### Your goal:
Write out all the data below exactly.

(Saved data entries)

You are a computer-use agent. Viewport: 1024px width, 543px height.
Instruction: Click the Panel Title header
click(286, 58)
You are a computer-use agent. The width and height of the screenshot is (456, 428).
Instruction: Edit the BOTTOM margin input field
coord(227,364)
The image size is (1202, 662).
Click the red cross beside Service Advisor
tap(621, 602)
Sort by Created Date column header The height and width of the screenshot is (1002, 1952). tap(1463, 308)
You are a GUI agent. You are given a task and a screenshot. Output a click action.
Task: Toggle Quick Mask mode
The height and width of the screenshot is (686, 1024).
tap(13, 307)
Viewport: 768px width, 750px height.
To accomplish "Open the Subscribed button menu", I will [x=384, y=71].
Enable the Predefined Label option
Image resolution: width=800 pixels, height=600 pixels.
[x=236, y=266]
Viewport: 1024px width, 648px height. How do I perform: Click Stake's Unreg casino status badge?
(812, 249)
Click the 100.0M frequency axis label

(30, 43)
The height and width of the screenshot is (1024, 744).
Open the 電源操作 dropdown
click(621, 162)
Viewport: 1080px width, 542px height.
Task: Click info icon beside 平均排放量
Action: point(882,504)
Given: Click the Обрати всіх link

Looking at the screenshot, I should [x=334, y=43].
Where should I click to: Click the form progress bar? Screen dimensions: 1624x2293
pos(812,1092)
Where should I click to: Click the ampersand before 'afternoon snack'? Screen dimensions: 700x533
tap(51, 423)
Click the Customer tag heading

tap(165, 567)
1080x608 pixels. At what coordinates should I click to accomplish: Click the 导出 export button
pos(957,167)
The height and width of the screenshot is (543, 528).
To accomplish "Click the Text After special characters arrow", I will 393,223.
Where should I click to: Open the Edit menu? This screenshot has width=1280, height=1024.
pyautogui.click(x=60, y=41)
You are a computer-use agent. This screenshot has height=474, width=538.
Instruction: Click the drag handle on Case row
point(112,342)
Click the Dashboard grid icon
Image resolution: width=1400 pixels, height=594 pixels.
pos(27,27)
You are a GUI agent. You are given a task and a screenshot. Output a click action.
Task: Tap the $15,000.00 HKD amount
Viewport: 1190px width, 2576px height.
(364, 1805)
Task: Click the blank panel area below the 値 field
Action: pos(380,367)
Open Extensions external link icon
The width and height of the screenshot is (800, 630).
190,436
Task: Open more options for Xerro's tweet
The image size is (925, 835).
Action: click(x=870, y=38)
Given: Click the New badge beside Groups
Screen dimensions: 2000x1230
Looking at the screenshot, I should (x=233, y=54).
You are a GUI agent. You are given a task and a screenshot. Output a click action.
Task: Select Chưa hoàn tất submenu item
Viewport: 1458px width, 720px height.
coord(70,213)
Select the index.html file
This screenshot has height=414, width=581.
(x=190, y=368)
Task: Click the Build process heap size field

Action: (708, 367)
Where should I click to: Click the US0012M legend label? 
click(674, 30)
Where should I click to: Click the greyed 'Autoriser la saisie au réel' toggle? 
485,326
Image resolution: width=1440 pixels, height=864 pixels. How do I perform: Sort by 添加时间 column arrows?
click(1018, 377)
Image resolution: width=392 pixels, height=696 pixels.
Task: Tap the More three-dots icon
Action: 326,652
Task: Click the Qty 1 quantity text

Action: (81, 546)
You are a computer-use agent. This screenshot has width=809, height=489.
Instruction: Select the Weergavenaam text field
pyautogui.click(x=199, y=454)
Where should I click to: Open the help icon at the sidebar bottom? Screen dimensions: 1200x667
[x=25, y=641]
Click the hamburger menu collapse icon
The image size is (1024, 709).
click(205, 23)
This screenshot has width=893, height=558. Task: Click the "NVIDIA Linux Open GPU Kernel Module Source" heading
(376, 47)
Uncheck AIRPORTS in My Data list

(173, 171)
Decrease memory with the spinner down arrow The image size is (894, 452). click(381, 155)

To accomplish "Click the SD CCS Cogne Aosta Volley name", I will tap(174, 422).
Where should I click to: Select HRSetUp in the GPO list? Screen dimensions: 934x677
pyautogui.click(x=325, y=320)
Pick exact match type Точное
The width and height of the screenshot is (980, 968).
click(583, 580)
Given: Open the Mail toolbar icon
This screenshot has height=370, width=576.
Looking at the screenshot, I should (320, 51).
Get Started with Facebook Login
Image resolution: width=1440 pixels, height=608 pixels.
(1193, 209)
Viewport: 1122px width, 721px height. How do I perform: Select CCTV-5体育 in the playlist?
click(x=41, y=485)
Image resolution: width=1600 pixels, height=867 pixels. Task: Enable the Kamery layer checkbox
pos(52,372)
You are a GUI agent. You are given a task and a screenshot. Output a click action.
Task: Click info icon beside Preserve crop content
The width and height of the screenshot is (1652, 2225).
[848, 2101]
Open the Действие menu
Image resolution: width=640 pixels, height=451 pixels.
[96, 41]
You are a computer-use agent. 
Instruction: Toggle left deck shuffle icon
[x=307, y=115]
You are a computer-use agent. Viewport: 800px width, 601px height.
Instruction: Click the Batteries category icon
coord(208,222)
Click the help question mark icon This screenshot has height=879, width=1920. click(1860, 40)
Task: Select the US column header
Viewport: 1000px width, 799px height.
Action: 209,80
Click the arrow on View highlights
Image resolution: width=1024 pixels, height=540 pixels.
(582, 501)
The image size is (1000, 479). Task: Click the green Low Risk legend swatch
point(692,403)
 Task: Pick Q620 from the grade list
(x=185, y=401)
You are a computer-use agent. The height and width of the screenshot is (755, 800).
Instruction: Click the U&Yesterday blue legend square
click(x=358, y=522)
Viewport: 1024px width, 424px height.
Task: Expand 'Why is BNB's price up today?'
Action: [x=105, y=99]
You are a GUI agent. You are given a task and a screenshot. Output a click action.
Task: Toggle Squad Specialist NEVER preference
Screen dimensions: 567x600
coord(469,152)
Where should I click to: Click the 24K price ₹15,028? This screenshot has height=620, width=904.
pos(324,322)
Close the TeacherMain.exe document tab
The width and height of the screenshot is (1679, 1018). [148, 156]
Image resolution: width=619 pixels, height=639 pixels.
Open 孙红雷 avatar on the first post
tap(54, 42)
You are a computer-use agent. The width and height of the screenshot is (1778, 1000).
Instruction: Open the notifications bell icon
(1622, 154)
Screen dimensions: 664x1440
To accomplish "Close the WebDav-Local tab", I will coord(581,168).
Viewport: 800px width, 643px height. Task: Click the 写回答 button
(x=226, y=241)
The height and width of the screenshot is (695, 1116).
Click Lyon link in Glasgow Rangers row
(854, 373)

### Answer section:
You are a computer-use agent. Viewport: 1024px width, 543px height.
Instruction: Click the Panel Title header
click(286, 58)
You are a computer-use agent. The width and height of the screenshot is (456, 428).
Instruction: Edit the BOTTOM margin input field
coord(227,364)
The image size is (1202, 662).
Click the red cross beside Service Advisor
tap(621, 602)
Sort by Created Date column header The height and width of the screenshot is (1002, 1952). tap(1463, 308)
You are a GUI agent. You are given a task and a screenshot. Output a click action.
Task: Toggle Quick Mask mode
The height and width of the screenshot is (686, 1024).
tap(13, 307)
Viewport: 768px width, 750px height.
To accomplish "Open the Subscribed button menu", I will [x=384, y=71].
Enable the Predefined Label option
Image resolution: width=800 pixels, height=600 pixels.
[x=236, y=266]
Viewport: 1024px width, 648px height. How do I perform: Click Stake's Unreg casino status badge?
(812, 249)
Click the 100.0M frequency axis label

(30, 43)
The height and width of the screenshot is (1024, 744).
Open the 電源操作 dropdown
click(621, 162)
Viewport: 1080px width, 542px height.
Task: Click info icon beside 平均排放量
Action: point(882,504)
Given: Click the Обрати всіх link

Looking at the screenshot, I should [x=334, y=43].
Where should I click to: Click the form progress bar? Screen dimensions: 1624x2293
pos(812,1092)
Where should I click to: Click the ampersand before 'afternoon snack'? Screen dimensions: 700x533
tap(51, 423)
Click the Customer tag heading

tap(165, 567)
1080x608 pixels. At what coordinates should I click to accomplish: Click the 导出 export button
pos(957,167)
The height and width of the screenshot is (543, 528).
To accomplish "Click the Text After special characters arrow", I will 393,223.
Where should I click to: Open the Edit menu? This screenshot has width=1280, height=1024.
pyautogui.click(x=60, y=41)
You are a computer-use agent. This screenshot has height=474, width=538.
Instruction: Click the drag handle on Case row
point(112,342)
Click the Dashboard grid icon
Image resolution: width=1400 pixels, height=594 pixels.
pos(27,27)
You are a GUI agent. You are given a task and a screenshot. Output a click action.
Task: Tap the $15,000.00 HKD amount
Viewport: 1190px width, 2576px height.
(364, 1805)
Task: Click the blank panel area below the 値 field
Action: pos(380,367)
Open Extensions external link icon
The width and height of the screenshot is (800, 630).
190,436
Task: Open more options for Xerro's tweet
The image size is (925, 835).
Action: click(x=870, y=38)
Given: Click the New badge beside Groups
Screen dimensions: 2000x1230
Looking at the screenshot, I should (x=233, y=54).
You are a GUI agent. You are given a task and a screenshot. Output a click action.
Task: Select Chưa hoàn tất submenu item
Viewport: 1458px width, 720px height.
coord(70,213)
Select the index.html file
This screenshot has height=414, width=581.
(x=190, y=368)
Task: Click the Build process heap size field

Action: (708, 367)
Where should I click to: Click the US0012M legend label? 
click(674, 30)
Where should I click to: Click the greyed 'Autoriser la saisie au réel' toggle? 
485,326
Image resolution: width=1440 pixels, height=864 pixels. How do I perform: Sort by 添加时间 column arrows?
click(1018, 377)
Image resolution: width=392 pixels, height=696 pixels.
Task: Tap the More three-dots icon
Action: 326,652
Task: Click the Qty 1 quantity text

Action: (81, 546)
You are a computer-use agent. This screenshot has width=809, height=489.
Instruction: Select the Weergavenaam text field
pyautogui.click(x=199, y=454)
Where should I click to: Open the help icon at the sidebar bottom? Screen dimensions: 1200x667
[x=25, y=641]
Click the hamburger menu collapse icon
The image size is (1024, 709).
click(205, 23)
This screenshot has width=893, height=558. Task: Click the "NVIDIA Linux Open GPU Kernel Module Source" heading
(376, 47)
Uncheck AIRPORTS in My Data list

(173, 171)
Decrease memory with the spinner down arrow The image size is (894, 452). click(381, 155)

To accomplish "Click the SD CCS Cogne Aosta Volley name", I will tap(174, 422).
Where should I click to: Select HRSetUp in the GPO list? Screen dimensions: 934x677
pyautogui.click(x=325, y=320)
Pick exact match type Точное
The width and height of the screenshot is (980, 968).
click(583, 580)
Given: Open the Mail toolbar icon
This screenshot has height=370, width=576.
Looking at the screenshot, I should (320, 51).
Get Started with Facebook Login
Image resolution: width=1440 pixels, height=608 pixels.
(1193, 209)
Viewport: 1122px width, 721px height. How do I perform: Select CCTV-5体育 in the playlist?
click(x=41, y=485)
Image resolution: width=1600 pixels, height=867 pixels. Task: Enable the Kamery layer checkbox
pos(52,372)
You are a GUI agent. You are given a task and a screenshot. Output a click action.
Task: Click info icon beside Preserve crop content
The width and height of the screenshot is (1652, 2225).
[848, 2101]
Open the Действие menu
Image resolution: width=640 pixels, height=451 pixels.
[96, 41]
You are a computer-use agent. 
Instruction: Toggle left deck shuffle icon
[x=307, y=115]
You are a computer-use agent. Viewport: 800px width, 601px height.
Instruction: Click the Batteries category icon
coord(208,222)
Click the help question mark icon This screenshot has height=879, width=1920. click(1860, 40)
Task: Select the US column header
Viewport: 1000px width, 799px height.
Action: 209,80
Click the arrow on View highlights
Image resolution: width=1024 pixels, height=540 pixels.
(582, 501)
The image size is (1000, 479). Task: Click the green Low Risk legend swatch
point(692,403)
 Task: Pick Q620 from the grade list
(x=185, y=401)
You are a computer-use agent. The height and width of the screenshot is (755, 800).
Instruction: Click the U&Yesterday blue legend square
click(x=358, y=522)
Viewport: 1024px width, 424px height.
Task: Expand 'Why is BNB's price up today?'
Action: [x=105, y=99]
You are a GUI agent. You are given a task and a screenshot. Output a click action.
Task: Toggle Squad Specialist NEVER preference
Screen dimensions: 567x600
coord(469,152)
Where should I click to: Click the 24K price ₹15,028? This screenshot has height=620, width=904.
pos(324,322)
Close the TeacherMain.exe document tab
The width and height of the screenshot is (1679, 1018). [148, 156]
Image resolution: width=619 pixels, height=639 pixels.
Open 孙红雷 avatar on the first post
tap(54, 42)
You are a computer-use agent. The width and height of the screenshot is (1778, 1000).
Instruction: Open the notifications bell icon
(1622, 154)
Screen dimensions: 664x1440
To accomplish "Close the WebDav-Local tab", I will coord(581,168).
Viewport: 800px width, 643px height. Task: Click the 写回答 button
(x=226, y=241)
The height and width of the screenshot is (695, 1116).
Click Lyon link in Glasgow Rangers row
(854, 373)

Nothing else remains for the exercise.